Dari Jeumeurang, rombongan Komnas HAM bergerak menuju rumoh geudong, sebutan untuk sebuah rumah adat Aceh, di Desa Billie Aron, Glumpang Tiga. Rumah yang dibangun pada 1906 itu adalah peninggalan Ulee Balang (Panglima Perang) Teuku Radja Mahkota di Glumpang Minyeuk. Sejak April 1990, rumah itu digunakan sebagai pos satuan taktis ABRI dalam operasi militer di Aceh.
Oleh warga setempat, rumoh geudong itu dikenal sebagai rumah jagal. Sebab, di rumah itulah anggota atau simpatisan GPK (gerakan pengacau keamanan) disiksa dan dibantai. Kabarnya, di halaman belakang rumah jagal itu ada kuburan berisi 12 warga Aceh. Tim Komnas HAM pun menyuruh penduduk menggali lokasi itu. Ternyata, tanah di situ sudah gembur, seperti bekas digali. Di tempat itu telah dipenuhi sampah, dan habis dibakar. Tak jelas ulah siapa.
Yang pasti, tim ini masih menemukan sisa-sisa rambut, tulang jari kaki, dan jari tangan manusia. Tak ada tengkorak. "Saudara-saudara sudah saksikan. Ini kerangka manusia, ya, bukan kerangka kucing," kata Lopa, sambil mempertontonkan potongan tulang tersebut.
Dari pemeriksaan di dalam rumah jagal itu, Komnas HAM menemukan seutas rantai yang tergantung pada palang kayu. Diduga, rantai itu merupakan alat menyiksa para korban. "Tuhan Mahaadil, saya bisa melihat rantai dan kayu itu, sehingga laporan kami makin lengkap," kata Lopa. Sepeninggal rombongan Komnas HAM dari rumoh geudong, kekesalan penduduk Billie Aron malah meledak-ledak. Sebagai pelampiasan, mereka melakukan aksi balas dendam. Rumah jagal itu diobrak-abrik, lalu dibakar.
Perburuan mencari bukti-bukti kekejaman ABRI di Aceh tak berhenti di sini. Tim Komnas HAM kemudian mengunjungi kuburan limong teungku (lima guru mengaji) di Desa Dayah Teumanah, di Kecamatan Trienggadeng. Lima guru mengaji dari Ulee Glee itu tewas ditembak pada 1993. Lalu, jenazah mereka dimakamkan di bawah rumah panggung milik Imum Rahman.

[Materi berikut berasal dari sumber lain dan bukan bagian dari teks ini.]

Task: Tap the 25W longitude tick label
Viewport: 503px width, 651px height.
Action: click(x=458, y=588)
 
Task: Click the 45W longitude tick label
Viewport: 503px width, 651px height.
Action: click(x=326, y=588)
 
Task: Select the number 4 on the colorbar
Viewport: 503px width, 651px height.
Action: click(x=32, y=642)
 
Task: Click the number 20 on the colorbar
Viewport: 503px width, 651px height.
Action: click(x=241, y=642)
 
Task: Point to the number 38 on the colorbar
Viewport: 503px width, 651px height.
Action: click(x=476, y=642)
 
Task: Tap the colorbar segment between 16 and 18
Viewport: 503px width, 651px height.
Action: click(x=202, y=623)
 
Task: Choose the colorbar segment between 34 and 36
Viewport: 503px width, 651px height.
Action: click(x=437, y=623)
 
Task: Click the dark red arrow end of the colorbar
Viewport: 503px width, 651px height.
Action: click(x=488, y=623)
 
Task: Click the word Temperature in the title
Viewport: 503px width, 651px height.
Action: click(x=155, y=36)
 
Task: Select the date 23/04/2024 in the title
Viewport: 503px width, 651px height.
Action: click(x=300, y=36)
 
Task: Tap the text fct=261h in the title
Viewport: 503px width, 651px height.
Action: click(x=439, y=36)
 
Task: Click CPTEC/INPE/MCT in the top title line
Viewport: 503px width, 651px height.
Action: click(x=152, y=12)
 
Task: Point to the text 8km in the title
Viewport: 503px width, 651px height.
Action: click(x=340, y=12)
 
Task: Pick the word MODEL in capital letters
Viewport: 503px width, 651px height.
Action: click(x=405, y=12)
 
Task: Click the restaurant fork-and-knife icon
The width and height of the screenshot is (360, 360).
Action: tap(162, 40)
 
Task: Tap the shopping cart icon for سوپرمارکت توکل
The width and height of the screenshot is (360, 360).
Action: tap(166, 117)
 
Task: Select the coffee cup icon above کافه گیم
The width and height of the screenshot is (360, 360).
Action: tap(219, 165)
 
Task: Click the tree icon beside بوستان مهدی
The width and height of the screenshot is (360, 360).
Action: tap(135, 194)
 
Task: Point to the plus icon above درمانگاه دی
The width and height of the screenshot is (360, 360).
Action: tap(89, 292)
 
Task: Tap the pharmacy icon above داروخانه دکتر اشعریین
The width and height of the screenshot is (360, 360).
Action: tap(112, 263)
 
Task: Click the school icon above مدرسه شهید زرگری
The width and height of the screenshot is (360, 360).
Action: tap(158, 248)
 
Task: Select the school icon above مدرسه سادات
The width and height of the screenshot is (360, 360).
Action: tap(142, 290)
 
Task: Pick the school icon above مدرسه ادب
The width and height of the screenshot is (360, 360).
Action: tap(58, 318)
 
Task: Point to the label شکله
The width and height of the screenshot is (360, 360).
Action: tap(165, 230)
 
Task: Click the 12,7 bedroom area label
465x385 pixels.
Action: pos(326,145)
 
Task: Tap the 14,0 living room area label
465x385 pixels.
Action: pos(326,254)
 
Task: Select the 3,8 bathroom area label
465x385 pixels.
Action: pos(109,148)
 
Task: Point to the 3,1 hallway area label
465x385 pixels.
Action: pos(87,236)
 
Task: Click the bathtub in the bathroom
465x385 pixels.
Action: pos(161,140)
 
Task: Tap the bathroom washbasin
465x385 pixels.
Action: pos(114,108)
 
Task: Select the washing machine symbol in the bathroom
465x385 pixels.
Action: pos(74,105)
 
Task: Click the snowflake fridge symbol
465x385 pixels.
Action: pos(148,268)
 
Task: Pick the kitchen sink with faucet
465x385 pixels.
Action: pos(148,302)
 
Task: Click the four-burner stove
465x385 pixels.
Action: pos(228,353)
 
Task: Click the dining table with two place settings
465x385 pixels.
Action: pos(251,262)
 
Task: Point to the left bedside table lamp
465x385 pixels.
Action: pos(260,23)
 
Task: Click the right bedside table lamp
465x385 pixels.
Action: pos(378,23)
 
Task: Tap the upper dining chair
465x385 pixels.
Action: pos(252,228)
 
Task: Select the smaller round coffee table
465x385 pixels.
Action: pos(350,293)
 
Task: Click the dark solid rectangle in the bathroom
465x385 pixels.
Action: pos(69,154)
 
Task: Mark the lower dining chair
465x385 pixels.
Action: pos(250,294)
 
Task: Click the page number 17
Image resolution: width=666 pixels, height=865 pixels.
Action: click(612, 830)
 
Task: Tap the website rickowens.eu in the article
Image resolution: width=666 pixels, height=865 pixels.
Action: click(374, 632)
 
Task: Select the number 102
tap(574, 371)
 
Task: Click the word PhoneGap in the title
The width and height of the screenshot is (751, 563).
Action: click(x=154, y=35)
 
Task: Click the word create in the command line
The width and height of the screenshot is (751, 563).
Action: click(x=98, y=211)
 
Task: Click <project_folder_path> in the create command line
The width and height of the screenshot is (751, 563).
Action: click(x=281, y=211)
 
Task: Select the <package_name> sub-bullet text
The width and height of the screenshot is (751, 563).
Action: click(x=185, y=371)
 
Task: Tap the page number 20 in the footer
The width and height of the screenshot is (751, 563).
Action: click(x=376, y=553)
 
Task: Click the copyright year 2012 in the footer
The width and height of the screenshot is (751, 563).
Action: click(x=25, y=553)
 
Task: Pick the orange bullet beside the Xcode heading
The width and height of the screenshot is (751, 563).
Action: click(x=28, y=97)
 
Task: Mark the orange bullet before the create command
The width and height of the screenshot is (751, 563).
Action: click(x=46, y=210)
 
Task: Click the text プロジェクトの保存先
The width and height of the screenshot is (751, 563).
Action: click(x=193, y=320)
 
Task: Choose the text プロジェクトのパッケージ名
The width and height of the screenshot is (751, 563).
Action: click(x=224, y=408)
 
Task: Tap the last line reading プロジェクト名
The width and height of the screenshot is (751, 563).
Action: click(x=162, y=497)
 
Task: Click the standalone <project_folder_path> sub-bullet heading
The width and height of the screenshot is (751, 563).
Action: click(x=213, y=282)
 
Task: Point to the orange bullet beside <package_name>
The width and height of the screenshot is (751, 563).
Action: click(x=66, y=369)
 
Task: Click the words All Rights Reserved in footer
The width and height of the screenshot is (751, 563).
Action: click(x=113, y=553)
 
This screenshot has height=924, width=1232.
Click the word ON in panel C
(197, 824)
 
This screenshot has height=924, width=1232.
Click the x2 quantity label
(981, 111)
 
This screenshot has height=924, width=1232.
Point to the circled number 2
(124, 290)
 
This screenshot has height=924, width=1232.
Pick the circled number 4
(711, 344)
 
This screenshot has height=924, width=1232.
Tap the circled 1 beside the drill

Sebenarnya, jumlah kuburan massal masih bertebaran. Tapi tak semua tempat itu bisa didatangi Komnas HAM. Di setiap lokasi pun, penggalian cuma dilakukan pada satu lubang. "Komnas HAM tidak mungkin menggali semuanya," kata Lopa. Penggalian cuma dilakukan di beberapa kuburan untuk membuktikan adanya pelanggaran HAM di Aceh. Hasil temuan tadi kemudian dikonfirmasikan dengan laporan saksi mata dan warga sekitar lokasi kuburan massal itu. Kesimpulan sementara, Komnas HAM percaya ada pembantaian di Tanah Rencong itu.
Fakta ini memang sulit terbantahkan. Pihak ABRI pun, lewat Panglima ABRI Jenderal Wiranto, juga sudah mengakui ada berbagai penyimpangan selama operasi militer di sana. Maka, usai salat di Masjid Baiturrahman, Lho'seumawe, Jumat dua pekan lalu, Wiranto meminta maaf kepada rakyat Aceh. Dan hari itu pula status DOM resmi dihapus dari Aceh. Konsekuensi dari pencabutan status itu adalah semua pasukan nonorganik ditarik dari Aceh, dalam waktu sebulan.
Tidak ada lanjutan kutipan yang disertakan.